How many articles about ad blocking have you read in the past three weeks? Probably a lot. This isn’t mere coincidence. Companies like Apple are realizing that mobile users hate ads and always have, which is why they aren’t hesitating to give users ad-blocking abilities.

It’s clear that everyone cares more about user experience than advertiser dollars, and rightfully so. The creative shift in digital advertising is happening right before our eyes.

The Final Transition From Banners

“Once an innovation becomes marginally accepted, its early success can quickly mushroom into dominance, even if pretty much everyone agrees that it is no good.” – Farhad Manjoo, The New York Times, Fall of the Banner Ad: The Monster That Swallowed the Web

Everyone in the advertising industry and web and mobile users have come to realize that banner ads ruin the user experience across virtually every channel. The reason banner ads were and still are so attractive to advertisers is because of their ability to be scaled and iterated rapidly, and surprisingly, they still work. However, banner CTRs are far from desirable. In fact, a lot of clicks can be attributed to fat thumbs or even fraud. The fact that banners show up in the wrong places is a targeting problem, not a creative problem. But banners are deemed to be annoyances even in the right places.

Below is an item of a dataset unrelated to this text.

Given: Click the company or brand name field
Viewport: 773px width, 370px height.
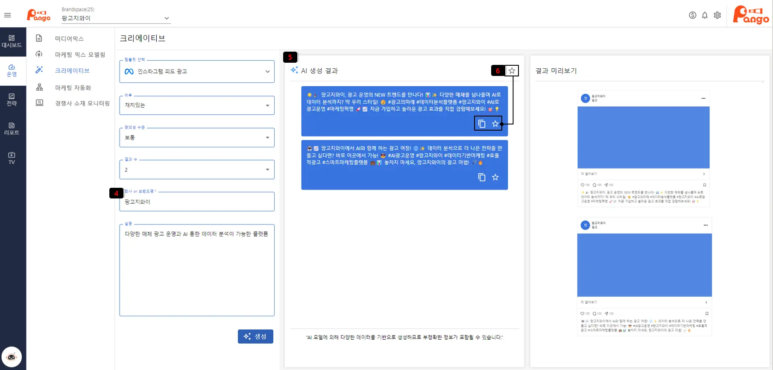Looking at the screenshot, I should pyautogui.click(x=197, y=202).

The good news is advertisers don’t have to settle for below 1% CTRs anymore. Programmatic advertising technology and banner ads were a perfect match, but the marriage may be over because of the shift towards native advertising combined with programmatic technology that’ll give advertisers the scale they need to fully adopt the native format.

Programmatic And Native In Holy Matrimony

Sponsored posts, branded content, there are many terms for what we consider to be native advertising. The way it has worked with sites like BuzzFeed is companies would pay companies like BuzzFeed to place their content natively on BuzzFeed’s site. In other words, a viewer won’t be able to fully distinguish between BuzzFeed content and branded content from third-party companies.

From an advertiser’s perspective this is brilliant because it takes away the one element that makes banner ads evil: no interruption. Taking it a step further into mobile, native ads have been instituted beautifully on several platforms, such as Instagram (below). But what’s the one thing that’s holding back advertisers and ad companies from fully adopting native? Making it programmatic.

Instagram Ad

Companies like MoPub, YieldMo, PubNative, and others have programmatic native solutions, and we can assume that everyone else in ad tech is cooking up something that smells like programmatic native. Simply put, programmatic native is here. The same scale that advertisers experience with banners they will be able to experience with native ads.

Tell It In A Video

Alongside all the programmatic native, ad blocking, and viewability talk is the buzz about video ads and their effectiveness. Videos are arguably the best consumable form of content on the web and mobile. physiologically, video evokes our sense of sight and hearing, something that’s left out with more traditional content, such as blog posts.

According to eMarketer, “spending on mobile video advertising will grow more than 70% to reach $2.62 billion in 2015—over one-third of the estimated $7.77 billion to be spent on digital video ads.” Furthermore, the popularity of YouTube tells you all you need to know about how video resonates with people.

Mobile video ad spend is soaring because mobile users are engaging with video more and more, and immersive, full-screen video experiences create more intimate experiences, which ultimately results in higher engagement. However, the format doesn’t come without challenges.

So what does this all suggest, from an advertising perspective? It suggests that we should equip advertisers with better creative formats that yield higher engagement rates and please everyone on both sides of the screen.

As someone in the ad tech industry, even I get annoyed when I’m interrupted with flashing banner ads, which is why I’m proud that the company I work for and our partners and comrades in the ad tech industry are making an effort to make advertising more delightful.

We can’t rely on ad creatives that annoy users and don’t work. The time to act on ad creative is now.